Analysis: After a couple years of improved performance with new shows, this was not a good year for NBC. Only one new show was granted a renewal (The Mysteries of Laura) and ratings for that are already nothing impressive. However, once again, NBC had ordered plenty of new shows for next season in the hopes that something sticks. Their Dick Wolf franchise of Chicago Fire/P.D. and SVU continue to be stable performers for the network, with crossovers that typically saw an increase of viewers across shows. The Backlist is down in the ratings after its move to Thursday but it still improves on the numbers for that night, giving the network some much needed stabilization on that night.

New Fall Shows



If this wasn’t a Greg Berlanti show, I would have my doubts. Like so many shows in recent years, it seems like a better fit for a movie or maybe even a mini-series. As a sustainable show for a broadcast network, I’m not entirely convinced it will work but the trailer looks interesting enough that I’ll probably be checking out the first episode or at the very least, looking forward to hearing first reactions from critics.


I don’t know what to think about this show. On the one hand, I’m a sucker for medical dramas and enjoy watching them. On the other, for reasons that have nothing to do with her skill, I have a hard time watching Melissa George in things. Apparently the Alias fan in me will forever see her as Lauren and immediately distrust any character she plays, which is probably going to be a problem with her as the lead. On the other hand, I’ve gotten over similarly strong associations before, so maybe this will be the show that does it for me. It’s a little heavy on the Grey’s Anatomy vibe but I hope that in time, it will be able to carve out its own identity.

The PlayerTrailer

This one is not catching my interest at all.

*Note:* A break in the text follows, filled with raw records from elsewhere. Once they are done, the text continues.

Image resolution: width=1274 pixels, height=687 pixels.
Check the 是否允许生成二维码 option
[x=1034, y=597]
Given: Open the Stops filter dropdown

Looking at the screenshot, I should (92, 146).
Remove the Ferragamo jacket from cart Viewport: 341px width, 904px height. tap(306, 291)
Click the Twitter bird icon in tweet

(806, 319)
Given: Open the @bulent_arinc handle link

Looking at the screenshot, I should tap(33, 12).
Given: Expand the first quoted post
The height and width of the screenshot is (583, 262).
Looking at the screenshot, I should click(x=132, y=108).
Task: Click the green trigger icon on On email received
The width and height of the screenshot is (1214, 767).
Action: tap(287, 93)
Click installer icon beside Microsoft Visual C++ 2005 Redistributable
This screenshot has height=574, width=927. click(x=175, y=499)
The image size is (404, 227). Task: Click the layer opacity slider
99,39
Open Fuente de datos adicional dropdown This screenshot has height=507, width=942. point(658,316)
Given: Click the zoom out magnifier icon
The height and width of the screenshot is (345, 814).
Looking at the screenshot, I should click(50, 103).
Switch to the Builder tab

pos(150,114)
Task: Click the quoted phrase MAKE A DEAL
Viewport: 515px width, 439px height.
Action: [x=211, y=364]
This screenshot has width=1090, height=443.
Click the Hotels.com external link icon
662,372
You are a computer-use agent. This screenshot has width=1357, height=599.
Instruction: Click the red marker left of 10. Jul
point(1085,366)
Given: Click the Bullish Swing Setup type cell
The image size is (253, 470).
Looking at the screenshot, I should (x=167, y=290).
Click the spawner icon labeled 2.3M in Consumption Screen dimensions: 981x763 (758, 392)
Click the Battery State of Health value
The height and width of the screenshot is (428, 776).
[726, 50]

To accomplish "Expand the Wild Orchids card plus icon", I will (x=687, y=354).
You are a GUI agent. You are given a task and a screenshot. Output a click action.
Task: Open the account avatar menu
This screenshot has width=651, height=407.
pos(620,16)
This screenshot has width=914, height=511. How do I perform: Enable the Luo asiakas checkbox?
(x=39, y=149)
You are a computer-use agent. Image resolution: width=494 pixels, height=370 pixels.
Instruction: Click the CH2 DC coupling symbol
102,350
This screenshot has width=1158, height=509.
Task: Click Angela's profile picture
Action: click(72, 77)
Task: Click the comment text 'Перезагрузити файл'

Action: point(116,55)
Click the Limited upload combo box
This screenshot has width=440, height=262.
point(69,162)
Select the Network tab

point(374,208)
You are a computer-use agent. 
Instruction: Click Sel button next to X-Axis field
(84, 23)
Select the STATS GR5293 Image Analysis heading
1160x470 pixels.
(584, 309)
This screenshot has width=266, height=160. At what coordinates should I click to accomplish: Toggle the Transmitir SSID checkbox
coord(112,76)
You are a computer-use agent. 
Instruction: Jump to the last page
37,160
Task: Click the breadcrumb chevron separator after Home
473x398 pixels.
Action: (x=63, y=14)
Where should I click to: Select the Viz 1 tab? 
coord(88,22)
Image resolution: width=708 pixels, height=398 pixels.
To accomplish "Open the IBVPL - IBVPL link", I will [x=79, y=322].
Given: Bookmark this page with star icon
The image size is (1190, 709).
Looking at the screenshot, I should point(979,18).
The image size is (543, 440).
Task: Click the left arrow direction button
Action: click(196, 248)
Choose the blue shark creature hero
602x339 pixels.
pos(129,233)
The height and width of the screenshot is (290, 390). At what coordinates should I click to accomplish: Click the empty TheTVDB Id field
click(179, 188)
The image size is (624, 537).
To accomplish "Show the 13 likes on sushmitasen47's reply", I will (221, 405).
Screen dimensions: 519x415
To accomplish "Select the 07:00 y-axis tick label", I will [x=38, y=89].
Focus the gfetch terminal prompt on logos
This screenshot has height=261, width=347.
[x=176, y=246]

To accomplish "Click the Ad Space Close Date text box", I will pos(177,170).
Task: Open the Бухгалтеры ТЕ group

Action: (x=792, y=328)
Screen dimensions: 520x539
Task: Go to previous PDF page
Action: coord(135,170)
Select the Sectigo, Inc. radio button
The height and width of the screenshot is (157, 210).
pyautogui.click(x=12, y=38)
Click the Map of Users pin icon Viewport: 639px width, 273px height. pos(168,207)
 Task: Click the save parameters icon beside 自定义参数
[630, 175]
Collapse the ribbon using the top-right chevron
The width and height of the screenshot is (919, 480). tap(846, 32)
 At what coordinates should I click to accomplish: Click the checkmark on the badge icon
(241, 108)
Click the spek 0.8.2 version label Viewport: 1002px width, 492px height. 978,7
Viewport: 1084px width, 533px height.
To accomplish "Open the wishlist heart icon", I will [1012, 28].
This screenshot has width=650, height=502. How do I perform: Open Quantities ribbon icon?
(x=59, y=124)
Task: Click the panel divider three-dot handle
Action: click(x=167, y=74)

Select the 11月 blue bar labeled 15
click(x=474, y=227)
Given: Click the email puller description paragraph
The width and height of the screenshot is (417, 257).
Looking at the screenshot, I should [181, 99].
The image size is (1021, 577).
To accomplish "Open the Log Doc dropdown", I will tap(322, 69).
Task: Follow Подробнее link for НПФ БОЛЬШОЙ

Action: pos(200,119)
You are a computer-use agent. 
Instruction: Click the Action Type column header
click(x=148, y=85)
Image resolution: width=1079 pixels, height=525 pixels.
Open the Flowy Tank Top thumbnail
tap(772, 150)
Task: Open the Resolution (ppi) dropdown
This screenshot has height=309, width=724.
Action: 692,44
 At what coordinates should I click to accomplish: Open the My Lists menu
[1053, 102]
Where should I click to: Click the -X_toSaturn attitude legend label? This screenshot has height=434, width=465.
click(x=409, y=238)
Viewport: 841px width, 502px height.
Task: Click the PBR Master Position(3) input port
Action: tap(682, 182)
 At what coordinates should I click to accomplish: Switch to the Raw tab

There are some slight shades of Person of Interest baked into the premise but with a focus on action rather than the sci-fi aspects of this sort of technology. However, despite my lack of interest, I think it will pair well with The Blacklist and maybe those two shows can give NBC slightly improved ratings on Thursdays this fall.

Heroes Reborn

There isn’t a proper trailer for this show yet, but I’ve tentatively been in since this project was announced. Despite everything, I have a lot of love for the original show and with Jack Coleman back, it’s worth at least a couple episodes of my time. I also really like Zachary Levi and Robbie Kay and it’ll be nice to see them in another show.


People Are TalkingTrailer

Comedy trailers are admittedly hard to judge but this one looks a little rough. Once everyone settles into their characters, it could get better, but everything feels so forced right now. I’m skeptical when the best material they could use for this trailer focuses on the idea that their hot babysitter is also a porn star and it makes me suspect this won’t be a show for me. I did appreciate the wives were unbothered and not at all jealous of having an attractive babysitter without the concerns that she’d try to steal their husbands away. I’m less impressed that the lack of jealousy was out of disbelief that their husbands would have any success with the babysitter rather than just trusting them, but I guess we can’t have it all in network comedy yet.

Currently Unscheduled New Shows

Dramas: Chicago Med, Game of Silence, Shades of Blue

Comedies: Coach, Crowded, Hot & Bothered, Superstore, You, Me and the End of the World

What are your thoughts on NBC’s renewals and cancellations? Are there any of the new shows that get your attention?